▸ DATA PROVIDED:

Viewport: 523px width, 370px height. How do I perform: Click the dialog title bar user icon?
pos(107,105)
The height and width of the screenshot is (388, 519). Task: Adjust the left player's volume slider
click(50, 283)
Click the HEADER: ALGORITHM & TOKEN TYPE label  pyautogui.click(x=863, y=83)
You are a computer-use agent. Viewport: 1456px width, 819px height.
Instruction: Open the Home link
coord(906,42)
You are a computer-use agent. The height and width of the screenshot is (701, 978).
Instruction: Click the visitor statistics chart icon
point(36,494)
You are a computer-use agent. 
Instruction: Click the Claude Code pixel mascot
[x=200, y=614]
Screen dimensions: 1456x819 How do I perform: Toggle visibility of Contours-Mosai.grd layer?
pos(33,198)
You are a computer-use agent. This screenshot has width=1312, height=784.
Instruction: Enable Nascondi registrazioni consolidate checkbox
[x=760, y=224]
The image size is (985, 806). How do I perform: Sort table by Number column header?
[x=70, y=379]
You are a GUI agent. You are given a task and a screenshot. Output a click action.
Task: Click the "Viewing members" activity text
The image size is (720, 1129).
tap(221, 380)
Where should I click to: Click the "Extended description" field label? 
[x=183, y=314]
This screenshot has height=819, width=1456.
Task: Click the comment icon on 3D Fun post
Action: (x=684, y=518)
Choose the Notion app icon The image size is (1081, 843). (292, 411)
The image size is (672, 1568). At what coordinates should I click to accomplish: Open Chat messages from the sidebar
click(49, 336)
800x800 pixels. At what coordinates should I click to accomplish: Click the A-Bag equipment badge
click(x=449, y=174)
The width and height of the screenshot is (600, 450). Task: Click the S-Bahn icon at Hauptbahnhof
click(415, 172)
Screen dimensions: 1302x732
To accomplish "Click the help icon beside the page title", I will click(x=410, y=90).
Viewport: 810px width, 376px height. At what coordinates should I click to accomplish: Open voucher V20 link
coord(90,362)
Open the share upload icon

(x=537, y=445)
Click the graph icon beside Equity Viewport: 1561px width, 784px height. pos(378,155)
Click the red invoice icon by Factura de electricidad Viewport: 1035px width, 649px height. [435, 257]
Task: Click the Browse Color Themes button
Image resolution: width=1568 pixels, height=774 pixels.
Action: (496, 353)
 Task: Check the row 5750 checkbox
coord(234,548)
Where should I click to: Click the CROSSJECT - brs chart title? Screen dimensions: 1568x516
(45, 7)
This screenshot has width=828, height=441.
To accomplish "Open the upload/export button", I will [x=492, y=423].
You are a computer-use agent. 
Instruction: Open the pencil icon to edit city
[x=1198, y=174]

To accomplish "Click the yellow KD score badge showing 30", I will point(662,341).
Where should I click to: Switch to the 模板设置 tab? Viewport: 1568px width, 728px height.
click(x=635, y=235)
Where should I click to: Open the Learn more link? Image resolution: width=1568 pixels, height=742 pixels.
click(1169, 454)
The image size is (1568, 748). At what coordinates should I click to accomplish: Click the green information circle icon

▸ TASK INSTRUCTIONS:
Edit the lines above so that every "computer-use agent" becomes "desktop agent", and leave everything else unchanged.

▸ RESULT OF THE EXERCISE:
Viewport: 523px width, 370px height. How do I perform: Click the dialog title bar user icon?
pos(107,105)
The height and width of the screenshot is (388, 519). Task: Adjust the left player's volume slider
click(50, 283)
Click the HEADER: ALGORITHM & TOKEN TYPE label  pyautogui.click(x=863, y=83)
You are a desktop agent. Viewport: 1456px width, 819px height.
Instruction: Open the Home link
coord(906,42)
You are a desktop agent. The height and width of the screenshot is (701, 978).
Instruction: Click the visitor statistics chart icon
point(36,494)
You are a desktop agent. 
Instruction: Click the Claude Code pixel mascot
[x=200, y=614]
Screen dimensions: 1456x819 How do I perform: Toggle visibility of Contours-Mosai.grd layer?
pos(33,198)
You are a desktop agent. This screenshot has width=1312, height=784.
Instruction: Enable Nascondi registrazioni consolidate checkbox
[x=760, y=224]
The image size is (985, 806). How do I perform: Sort table by Number column header?
[x=70, y=379]
You are a GUI agent. You are given a task and a screenshot. Output a click action.
Task: Click the "Viewing members" activity text
The image size is (720, 1129).
tap(221, 380)
Where should I click to: Click the "Extended description" field label? 
[x=183, y=314]
This screenshot has height=819, width=1456.
Task: Click the comment icon on 3D Fun post
Action: (x=684, y=518)
Choose the Notion app icon The image size is (1081, 843). (292, 411)
The image size is (672, 1568). At what coordinates should I click to accomplish: Open Chat messages from the sidebar
click(49, 336)
800x800 pixels. At what coordinates should I click to accomplish: Click the A-Bag equipment badge
click(x=449, y=174)
The width and height of the screenshot is (600, 450). Task: Click the S-Bahn icon at Hauptbahnhof
click(415, 172)
Screen dimensions: 1302x732
To accomplish "Click the help icon beside the page title", I will click(x=410, y=90).
Viewport: 810px width, 376px height. At what coordinates should I click to accomplish: Open voucher V20 link
coord(90,362)
Open the share upload icon

(x=537, y=445)
Click the graph icon beside Equity Viewport: 1561px width, 784px height. pos(378,155)
Click the red invoice icon by Factura de electricidad Viewport: 1035px width, 649px height. [435, 257]
Task: Click the Browse Color Themes button
Image resolution: width=1568 pixels, height=774 pixels.
Action: (496, 353)
 Task: Check the row 5750 checkbox
coord(234,548)
Where should I click to: Click the CROSSJECT - brs chart title? Screen dimensions: 1568x516
(45, 7)
This screenshot has width=828, height=441.
To accomplish "Open the upload/export button", I will [x=492, y=423].
You are a desktop agent. 
Instruction: Open the pencil icon to edit city
[x=1198, y=174]

To accomplish "Click the yellow KD score badge showing 30", I will point(662,341).
Where should I click to: Switch to the 模板设置 tab? Viewport: 1568px width, 728px height.
click(x=635, y=235)
Where should I click to: Open the Learn more link? Image resolution: width=1568 pixels, height=742 pixels.
click(1169, 454)
The image size is (1568, 748). At what coordinates should I click to accomplish: Click the green information circle icon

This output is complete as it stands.